## Begin DATASET

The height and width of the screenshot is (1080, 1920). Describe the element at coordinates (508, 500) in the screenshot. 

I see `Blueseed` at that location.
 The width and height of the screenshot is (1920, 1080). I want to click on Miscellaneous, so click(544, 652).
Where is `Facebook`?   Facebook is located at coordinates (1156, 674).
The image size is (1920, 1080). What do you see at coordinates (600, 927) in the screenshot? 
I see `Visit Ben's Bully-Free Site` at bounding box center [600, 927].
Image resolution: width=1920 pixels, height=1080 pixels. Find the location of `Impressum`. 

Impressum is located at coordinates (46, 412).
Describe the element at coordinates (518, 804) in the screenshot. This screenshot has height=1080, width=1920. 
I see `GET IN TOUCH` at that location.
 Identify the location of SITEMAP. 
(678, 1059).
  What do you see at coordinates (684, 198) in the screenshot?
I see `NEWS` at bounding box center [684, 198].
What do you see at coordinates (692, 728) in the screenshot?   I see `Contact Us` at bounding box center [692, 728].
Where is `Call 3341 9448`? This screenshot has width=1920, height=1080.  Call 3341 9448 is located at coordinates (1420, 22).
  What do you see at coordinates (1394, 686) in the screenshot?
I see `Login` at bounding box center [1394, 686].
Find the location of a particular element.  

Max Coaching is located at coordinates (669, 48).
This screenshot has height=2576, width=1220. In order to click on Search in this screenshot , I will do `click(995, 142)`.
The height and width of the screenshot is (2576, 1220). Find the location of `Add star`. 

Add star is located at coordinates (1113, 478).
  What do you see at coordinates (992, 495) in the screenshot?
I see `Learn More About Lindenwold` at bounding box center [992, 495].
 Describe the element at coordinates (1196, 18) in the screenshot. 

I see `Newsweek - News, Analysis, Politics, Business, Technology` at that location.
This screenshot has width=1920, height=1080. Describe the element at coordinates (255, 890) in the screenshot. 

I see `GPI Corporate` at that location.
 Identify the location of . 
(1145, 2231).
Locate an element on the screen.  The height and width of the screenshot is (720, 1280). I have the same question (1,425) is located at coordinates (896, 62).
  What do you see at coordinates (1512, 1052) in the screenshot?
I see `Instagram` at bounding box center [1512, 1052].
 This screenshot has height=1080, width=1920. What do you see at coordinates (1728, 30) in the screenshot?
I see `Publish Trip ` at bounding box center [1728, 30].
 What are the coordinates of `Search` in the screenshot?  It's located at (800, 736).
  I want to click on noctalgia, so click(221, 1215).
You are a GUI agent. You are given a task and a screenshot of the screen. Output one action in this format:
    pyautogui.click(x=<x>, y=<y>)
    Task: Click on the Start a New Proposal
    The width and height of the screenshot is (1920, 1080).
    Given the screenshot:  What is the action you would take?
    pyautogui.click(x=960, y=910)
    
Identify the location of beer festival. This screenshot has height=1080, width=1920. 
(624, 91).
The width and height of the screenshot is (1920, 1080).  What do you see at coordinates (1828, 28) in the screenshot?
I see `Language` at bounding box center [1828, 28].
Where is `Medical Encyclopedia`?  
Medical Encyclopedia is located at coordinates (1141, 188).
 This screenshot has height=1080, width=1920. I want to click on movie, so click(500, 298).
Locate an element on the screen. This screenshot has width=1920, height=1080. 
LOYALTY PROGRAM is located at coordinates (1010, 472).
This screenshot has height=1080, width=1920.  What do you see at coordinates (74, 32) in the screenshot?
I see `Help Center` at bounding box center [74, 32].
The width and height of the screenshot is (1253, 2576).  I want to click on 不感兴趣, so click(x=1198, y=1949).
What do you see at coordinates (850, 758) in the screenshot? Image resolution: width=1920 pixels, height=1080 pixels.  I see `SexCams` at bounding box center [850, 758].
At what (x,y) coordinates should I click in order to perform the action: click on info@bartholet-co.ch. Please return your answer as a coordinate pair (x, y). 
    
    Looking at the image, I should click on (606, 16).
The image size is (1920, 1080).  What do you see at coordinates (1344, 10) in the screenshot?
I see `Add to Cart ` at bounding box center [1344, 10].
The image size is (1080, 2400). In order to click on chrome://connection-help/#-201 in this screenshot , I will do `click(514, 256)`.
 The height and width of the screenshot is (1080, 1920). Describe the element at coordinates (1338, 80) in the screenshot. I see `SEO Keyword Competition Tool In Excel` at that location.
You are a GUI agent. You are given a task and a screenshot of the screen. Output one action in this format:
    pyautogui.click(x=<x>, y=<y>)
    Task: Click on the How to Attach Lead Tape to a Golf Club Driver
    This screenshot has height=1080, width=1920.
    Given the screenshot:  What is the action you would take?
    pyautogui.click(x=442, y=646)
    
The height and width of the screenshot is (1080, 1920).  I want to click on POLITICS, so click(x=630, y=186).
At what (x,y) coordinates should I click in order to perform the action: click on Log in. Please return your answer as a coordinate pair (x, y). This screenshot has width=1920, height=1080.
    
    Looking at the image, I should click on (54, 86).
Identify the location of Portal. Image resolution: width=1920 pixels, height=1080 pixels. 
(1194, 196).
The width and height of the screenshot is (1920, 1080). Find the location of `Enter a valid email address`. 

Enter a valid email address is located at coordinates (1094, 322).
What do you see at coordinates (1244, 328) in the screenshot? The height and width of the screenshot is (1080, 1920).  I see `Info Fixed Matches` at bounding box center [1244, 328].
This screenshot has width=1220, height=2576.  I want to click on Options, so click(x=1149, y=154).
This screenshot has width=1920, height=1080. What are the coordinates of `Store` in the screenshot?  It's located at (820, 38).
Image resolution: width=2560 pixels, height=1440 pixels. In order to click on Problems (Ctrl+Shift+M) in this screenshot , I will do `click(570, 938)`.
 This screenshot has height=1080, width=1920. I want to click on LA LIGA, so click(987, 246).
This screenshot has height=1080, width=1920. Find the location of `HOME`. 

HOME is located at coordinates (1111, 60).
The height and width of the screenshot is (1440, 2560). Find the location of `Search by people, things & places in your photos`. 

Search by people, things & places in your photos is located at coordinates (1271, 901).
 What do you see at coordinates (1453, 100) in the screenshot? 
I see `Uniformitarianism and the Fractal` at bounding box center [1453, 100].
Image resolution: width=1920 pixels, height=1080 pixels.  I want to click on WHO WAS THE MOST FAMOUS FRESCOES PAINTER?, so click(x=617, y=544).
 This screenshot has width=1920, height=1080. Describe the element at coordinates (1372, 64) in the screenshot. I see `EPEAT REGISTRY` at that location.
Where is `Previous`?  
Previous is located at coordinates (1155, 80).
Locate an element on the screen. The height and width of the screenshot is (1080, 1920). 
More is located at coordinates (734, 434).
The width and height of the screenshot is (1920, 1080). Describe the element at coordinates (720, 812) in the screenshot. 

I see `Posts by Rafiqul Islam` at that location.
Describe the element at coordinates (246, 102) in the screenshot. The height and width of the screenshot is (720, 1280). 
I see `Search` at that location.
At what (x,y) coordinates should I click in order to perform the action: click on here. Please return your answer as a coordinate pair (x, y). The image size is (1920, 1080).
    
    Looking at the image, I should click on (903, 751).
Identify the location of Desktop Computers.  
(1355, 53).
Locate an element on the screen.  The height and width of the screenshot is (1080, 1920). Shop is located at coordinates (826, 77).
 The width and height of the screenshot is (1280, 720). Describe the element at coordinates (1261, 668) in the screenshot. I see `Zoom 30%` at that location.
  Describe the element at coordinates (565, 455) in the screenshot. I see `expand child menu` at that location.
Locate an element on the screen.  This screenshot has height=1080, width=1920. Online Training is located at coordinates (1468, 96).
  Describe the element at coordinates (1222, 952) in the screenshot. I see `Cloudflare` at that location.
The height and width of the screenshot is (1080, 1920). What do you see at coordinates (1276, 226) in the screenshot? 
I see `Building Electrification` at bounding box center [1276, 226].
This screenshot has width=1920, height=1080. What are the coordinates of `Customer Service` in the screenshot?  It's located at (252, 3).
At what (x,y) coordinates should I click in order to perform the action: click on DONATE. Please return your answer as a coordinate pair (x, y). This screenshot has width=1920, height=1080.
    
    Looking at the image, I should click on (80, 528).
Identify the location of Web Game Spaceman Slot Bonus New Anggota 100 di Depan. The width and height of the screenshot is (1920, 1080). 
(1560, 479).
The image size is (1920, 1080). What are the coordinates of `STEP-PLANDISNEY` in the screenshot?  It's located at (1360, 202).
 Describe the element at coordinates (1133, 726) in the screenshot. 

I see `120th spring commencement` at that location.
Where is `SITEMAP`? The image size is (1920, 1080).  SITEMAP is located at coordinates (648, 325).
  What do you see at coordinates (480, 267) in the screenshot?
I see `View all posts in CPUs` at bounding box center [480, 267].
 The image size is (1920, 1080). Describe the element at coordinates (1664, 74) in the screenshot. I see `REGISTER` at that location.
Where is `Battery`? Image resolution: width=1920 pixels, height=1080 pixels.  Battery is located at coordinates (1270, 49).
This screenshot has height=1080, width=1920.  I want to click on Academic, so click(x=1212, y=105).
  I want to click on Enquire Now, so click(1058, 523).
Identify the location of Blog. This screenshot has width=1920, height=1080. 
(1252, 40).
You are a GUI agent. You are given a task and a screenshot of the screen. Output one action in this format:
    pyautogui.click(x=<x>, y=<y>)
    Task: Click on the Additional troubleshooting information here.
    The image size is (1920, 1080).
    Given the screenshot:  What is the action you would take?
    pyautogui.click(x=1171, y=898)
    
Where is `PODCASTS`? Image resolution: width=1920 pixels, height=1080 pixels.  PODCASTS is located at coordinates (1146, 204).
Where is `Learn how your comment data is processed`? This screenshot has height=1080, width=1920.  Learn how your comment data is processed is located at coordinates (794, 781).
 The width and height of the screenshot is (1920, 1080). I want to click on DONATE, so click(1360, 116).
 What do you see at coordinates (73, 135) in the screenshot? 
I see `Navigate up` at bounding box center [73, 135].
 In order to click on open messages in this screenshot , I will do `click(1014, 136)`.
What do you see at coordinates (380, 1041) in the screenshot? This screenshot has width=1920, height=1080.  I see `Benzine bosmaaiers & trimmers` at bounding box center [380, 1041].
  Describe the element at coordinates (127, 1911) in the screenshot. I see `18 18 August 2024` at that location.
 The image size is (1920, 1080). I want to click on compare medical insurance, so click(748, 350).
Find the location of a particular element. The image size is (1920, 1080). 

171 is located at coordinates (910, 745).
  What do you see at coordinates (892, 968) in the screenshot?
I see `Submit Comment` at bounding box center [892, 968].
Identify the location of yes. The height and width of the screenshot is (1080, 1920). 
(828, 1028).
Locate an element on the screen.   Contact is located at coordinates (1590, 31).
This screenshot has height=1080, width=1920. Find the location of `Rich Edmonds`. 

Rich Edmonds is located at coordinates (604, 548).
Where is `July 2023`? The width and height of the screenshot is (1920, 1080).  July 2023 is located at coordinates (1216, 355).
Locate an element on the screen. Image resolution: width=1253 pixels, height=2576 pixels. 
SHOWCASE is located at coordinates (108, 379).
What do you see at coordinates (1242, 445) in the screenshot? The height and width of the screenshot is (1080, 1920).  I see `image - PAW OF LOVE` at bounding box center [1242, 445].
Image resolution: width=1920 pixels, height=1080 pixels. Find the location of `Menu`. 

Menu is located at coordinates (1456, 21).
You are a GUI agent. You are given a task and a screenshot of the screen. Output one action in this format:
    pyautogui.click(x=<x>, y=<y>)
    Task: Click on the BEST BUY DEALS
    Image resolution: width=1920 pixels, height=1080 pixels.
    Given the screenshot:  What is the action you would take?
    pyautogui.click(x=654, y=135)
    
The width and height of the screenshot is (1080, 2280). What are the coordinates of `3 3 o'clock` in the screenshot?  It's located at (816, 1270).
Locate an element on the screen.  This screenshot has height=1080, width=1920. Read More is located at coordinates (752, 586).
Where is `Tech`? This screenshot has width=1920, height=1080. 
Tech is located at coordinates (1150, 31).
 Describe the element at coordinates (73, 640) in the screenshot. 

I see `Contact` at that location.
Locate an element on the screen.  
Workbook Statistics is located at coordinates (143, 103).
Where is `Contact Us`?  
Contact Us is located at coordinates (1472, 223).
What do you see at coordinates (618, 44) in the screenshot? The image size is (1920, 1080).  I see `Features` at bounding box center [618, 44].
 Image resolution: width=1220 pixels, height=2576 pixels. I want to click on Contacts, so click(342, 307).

## End DATASET

**EXERCISE PROMPT:**
Update the stretch of the material above from the line containing "32) in the screenshot?" through the line containing "What do you see at coordinates (1244, 328)" by replacing "coordinate pair" with "pair of coordinates". Give only those lines again, with nothing else changed.

**FINAL ANSWER:**
This screenshot has height=1080, width=1920.  What do you see at coordinates (74, 32) in the screenshot?
I see `Help Center` at bounding box center [74, 32].
The width and height of the screenshot is (1253, 2576).  I want to click on 不感兴趣, so click(x=1198, y=1949).
What do you see at coordinates (850, 758) in the screenshot? Image resolution: width=1920 pixels, height=1080 pixels.  I see `SexCams` at bounding box center [850, 758].
At what (x,y) coordinates should I click in order to perform the action: click on info@bartholet-co.ch. Please return your answer as a pair of coordinates (x, y). 
    
    Looking at the image, I should click on (606, 16).
The image size is (1920, 1080).  What do you see at coordinates (1344, 10) in the screenshot?
I see `Add to Cart ` at bounding box center [1344, 10].
The image size is (1080, 2400). In order to click on chrome://connection-help/#-201 in this screenshot , I will do `click(514, 256)`.
 The height and width of the screenshot is (1080, 1920). Describe the element at coordinates (1338, 80) in the screenshot. I see `SEO Keyword Competition Tool In Excel` at that location.
You are a GUI agent. You are given a task and a screenshot of the screen. Output one action in this format:
    pyautogui.click(x=<x>, y=<y>)
    Task: Click on the How to Attach Lead Tape to a Golf Club Driver
    This screenshot has height=1080, width=1920.
    Given the screenshot:  What is the action you would take?
    pyautogui.click(x=442, y=646)
    
The height and width of the screenshot is (1080, 1920).  I want to click on POLITICS, so click(x=630, y=186).
At what (x,y) coordinates should I click in order to perform the action: click on Log in. Please return your answer as a pair of coordinates (x, y). This screenshot has width=1920, height=1080.
    
    Looking at the image, I should click on (54, 86).
Identify the location of Portal. Image resolution: width=1920 pixels, height=1080 pixels. 
(1194, 196).
The width and height of the screenshot is (1920, 1080). Find the location of `Enter a valid email address`. 

Enter a valid email address is located at coordinates (1094, 322).
What do you see at coordinates (1244, 328) in the screenshot? The height and width of the screenshot is (1080, 1920).  I see `Info Fixed Matches` at bounding box center [1244, 328].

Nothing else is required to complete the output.